Given exercise:
Copy out every line in the entries below that contains the word "icon", matching case exactly.
>> begin
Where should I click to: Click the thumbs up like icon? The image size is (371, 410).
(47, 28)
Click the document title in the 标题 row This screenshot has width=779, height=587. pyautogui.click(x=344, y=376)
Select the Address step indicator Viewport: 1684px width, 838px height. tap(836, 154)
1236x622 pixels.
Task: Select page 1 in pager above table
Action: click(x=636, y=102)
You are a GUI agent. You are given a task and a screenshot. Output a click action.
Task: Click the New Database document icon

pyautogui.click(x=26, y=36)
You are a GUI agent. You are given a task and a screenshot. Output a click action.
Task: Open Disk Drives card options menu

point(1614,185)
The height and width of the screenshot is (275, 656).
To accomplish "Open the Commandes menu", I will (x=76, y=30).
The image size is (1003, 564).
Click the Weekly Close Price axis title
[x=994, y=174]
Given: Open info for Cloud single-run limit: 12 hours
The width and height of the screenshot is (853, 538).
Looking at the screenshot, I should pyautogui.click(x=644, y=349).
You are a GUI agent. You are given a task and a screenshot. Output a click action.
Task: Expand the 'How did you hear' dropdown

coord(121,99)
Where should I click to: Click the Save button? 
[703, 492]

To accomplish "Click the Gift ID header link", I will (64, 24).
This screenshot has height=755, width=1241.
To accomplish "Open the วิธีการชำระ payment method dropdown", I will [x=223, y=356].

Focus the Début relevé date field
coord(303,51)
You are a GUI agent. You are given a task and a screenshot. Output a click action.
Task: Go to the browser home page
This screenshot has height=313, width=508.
>> end
Worked solution:
Where should I click to: Click the thumbs up like icon? The image size is (371, 410).
Task: Click the New Database document icon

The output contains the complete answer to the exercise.